Add comprehensive TDD implementation plan with 4-layer HMAS architecture by mvillmow · Pull Request #1 · HomericIntelligence/ProjectKeystone

mvillmow · 2025-11-17T22:07:22Z

Summary

Complete implementation plan for ProjectKeystone - a high-performance C++20 Hierarchical Multi-Agent System (HMAS). This PR establishes the architectural foundation, development methodology, and detailed roadmap for building the system.

Architecture: 4-Layer Hierarchy

The system uses a 4-layer hierarchical architecture that mirrors the agent development structure:

Level 0: Chief Architect Agent (strategic decisions, system-wide coordination)
Level 1: Component Lead Agent (component-level architecture, module coordination)
Level 2: Module Lead Agent (task decomposition, result synthesis, code review)
Level 3: Task Agent (concrete execution, code implementation, testing)

This creates a self-similar organization where the system structure reflects the development process.
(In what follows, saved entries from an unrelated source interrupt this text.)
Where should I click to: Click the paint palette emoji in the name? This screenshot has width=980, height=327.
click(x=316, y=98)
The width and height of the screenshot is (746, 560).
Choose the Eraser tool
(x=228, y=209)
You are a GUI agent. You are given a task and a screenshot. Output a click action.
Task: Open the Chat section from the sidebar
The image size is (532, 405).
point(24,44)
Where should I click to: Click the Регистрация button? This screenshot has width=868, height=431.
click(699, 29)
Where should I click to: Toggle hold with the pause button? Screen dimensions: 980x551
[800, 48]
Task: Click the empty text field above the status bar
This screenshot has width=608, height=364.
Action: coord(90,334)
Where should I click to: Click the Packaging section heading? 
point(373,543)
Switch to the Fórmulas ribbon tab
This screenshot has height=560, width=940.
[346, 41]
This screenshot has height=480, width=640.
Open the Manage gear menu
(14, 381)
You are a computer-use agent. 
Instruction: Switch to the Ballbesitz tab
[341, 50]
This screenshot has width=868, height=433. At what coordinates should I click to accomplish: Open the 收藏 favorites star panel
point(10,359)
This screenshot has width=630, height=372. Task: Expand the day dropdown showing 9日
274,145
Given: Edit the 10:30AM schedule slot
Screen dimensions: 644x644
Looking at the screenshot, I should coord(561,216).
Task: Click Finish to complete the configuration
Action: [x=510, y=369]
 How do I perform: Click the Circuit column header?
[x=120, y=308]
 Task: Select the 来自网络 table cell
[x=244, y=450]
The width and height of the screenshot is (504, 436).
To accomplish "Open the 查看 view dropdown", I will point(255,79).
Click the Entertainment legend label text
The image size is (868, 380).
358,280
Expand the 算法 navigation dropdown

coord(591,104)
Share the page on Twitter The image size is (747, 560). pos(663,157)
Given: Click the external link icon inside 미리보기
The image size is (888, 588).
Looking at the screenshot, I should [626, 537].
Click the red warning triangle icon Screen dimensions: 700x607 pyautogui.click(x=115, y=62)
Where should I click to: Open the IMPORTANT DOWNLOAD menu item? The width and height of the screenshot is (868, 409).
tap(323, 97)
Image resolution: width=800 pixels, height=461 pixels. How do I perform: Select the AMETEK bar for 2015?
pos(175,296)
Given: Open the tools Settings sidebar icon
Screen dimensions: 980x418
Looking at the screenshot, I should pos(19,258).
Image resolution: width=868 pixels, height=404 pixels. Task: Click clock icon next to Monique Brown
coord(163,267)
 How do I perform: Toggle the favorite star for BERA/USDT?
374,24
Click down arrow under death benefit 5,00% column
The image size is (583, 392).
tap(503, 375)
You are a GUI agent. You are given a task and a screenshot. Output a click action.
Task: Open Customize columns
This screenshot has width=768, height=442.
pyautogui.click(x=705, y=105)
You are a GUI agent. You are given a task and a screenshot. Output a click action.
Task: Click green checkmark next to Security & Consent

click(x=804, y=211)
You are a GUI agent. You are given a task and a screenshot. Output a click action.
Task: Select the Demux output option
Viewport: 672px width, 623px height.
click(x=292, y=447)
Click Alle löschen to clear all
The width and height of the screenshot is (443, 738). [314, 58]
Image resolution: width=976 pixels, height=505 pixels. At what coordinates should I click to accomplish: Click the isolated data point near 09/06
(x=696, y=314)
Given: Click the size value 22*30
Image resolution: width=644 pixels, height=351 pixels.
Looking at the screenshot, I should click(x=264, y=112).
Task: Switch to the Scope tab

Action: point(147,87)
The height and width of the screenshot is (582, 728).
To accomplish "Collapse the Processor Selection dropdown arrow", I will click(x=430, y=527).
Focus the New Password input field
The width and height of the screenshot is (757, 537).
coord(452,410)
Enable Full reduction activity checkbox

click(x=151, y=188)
Development Approach: TDD with E2E Testing

Test-Driven Development with End-to-End tests as primary validation:

Write failing E2E test first (complete workflow)
Implement minimal code to pass test
Refactor and optimize
Incremental complexity: 2 agents → 3 layers → 4 layers → full system
Every commit has working E2E tests

Key Documents

Primary Implementation Guides

TDD_FOUR_LAYER_ROADMAP.md - Complete 14-week TDD roadmap with E2E test scenarios
FOUR_LAYER_ARCHITECTURE.md - Complete 4-layer architecture specification
README.md - Overview, navigation, and quick start

Supporting Documentation

modules.md - C++20 module structure (Keystone.Core, Protocol, Agents, Integration)
build-system.md - CMake 3.28+ configuration with C++20 module support
testing-strategy.md - Testing frameworks (GoogleTest, benchmarks, coverage)
risks.md - Risk analysis and mitigation strategies

Implementation Timeline

Total: 14 weeks

Phase 1 (Weeks 1-3): L0 + L3 only - Core infrastructure validation
Phase 2 (Weeks 4-6): Add L2 (Module Lead) - Task synthesis and retry logic
Phase 3 (Weeks 7-9): Add L1 (Component Lead) - Multi-module coordination
Phase 4 (Weeks 10-12): Full multi-component system - Parallel execution
Phase 5 (Weeks 13-14): Performance optimization and chaos testing

Technology Stack

Language: C++20 (modules, coroutines, concepts)
Concurrency: Actor Model with concurrentqueue (lock-free)
Serialization: Cista (zero-copy internal), Protobuf (external gRPC)
AI Integration: ONNX Runtime (local), gRPC clients (remote)
Build: CMake 3.28+, vcpkg
Testing: GoogleTest, Google Benchmark

Performance Targets

Throughput: >1M messages/second
Latency: <1ms internal (p99), <10ms external (p99)
Scalability: Linear to 100+ concurrent agents
Test Coverage: >95% core, >90% agents

What's Next

Start implementation following TDD_FOUR_LAYER_ROADMAP.md:

Week 1: Set up E2E test infrastructure
Week 2-3: Implement L0 + L3 with basic message passing
Week 4-6: Add L2 for task synthesis
Continue through phases to full system

Commits Included

ee86a48 - Initial comprehensive implementation plan (7 documents)
f1f297d - Add TDD-first approach with two-agent initial model
06fb634 - Update to 4-layer architecture matching dev agent structure
5c38806 - Remove legacy 3-layer architecture documents

Ready for review and merge to begin implementation! 🚀

Add complete implementation plan for the high-performance C++20 Hierarchical Multi-Agent System (HMAS) including: - Overall implementation roadmap (README.md) - System architecture and design patterns (architecture.md) - Detailed 8-phase implementation timeline (phases.md) - C++20 module structure and dependencies (modules.md) - Build system configuration with CMake 3.28+ (build-system.md) - Comprehensive testing strategy with TDD approach (testing-strategy.md) - Risk analysis and mitigation strategies (risks.md) Key Features: - 3-layer agent hierarchy (Root/Branch/Leaf) - Actor-model with C++20 coroutines - Lock-free message passing via concurrentqueue - Zero-copy serialization (Cista) internally - gRPC/Protobuf for external AI services - 20-week implementation timeline - >95% test coverage targets The plan emphasizes modern C++20 features including modules, coroutines, and advanced concurrency primitives while maintaining high performance (1M+ msg/sec throughput, <1ms latency).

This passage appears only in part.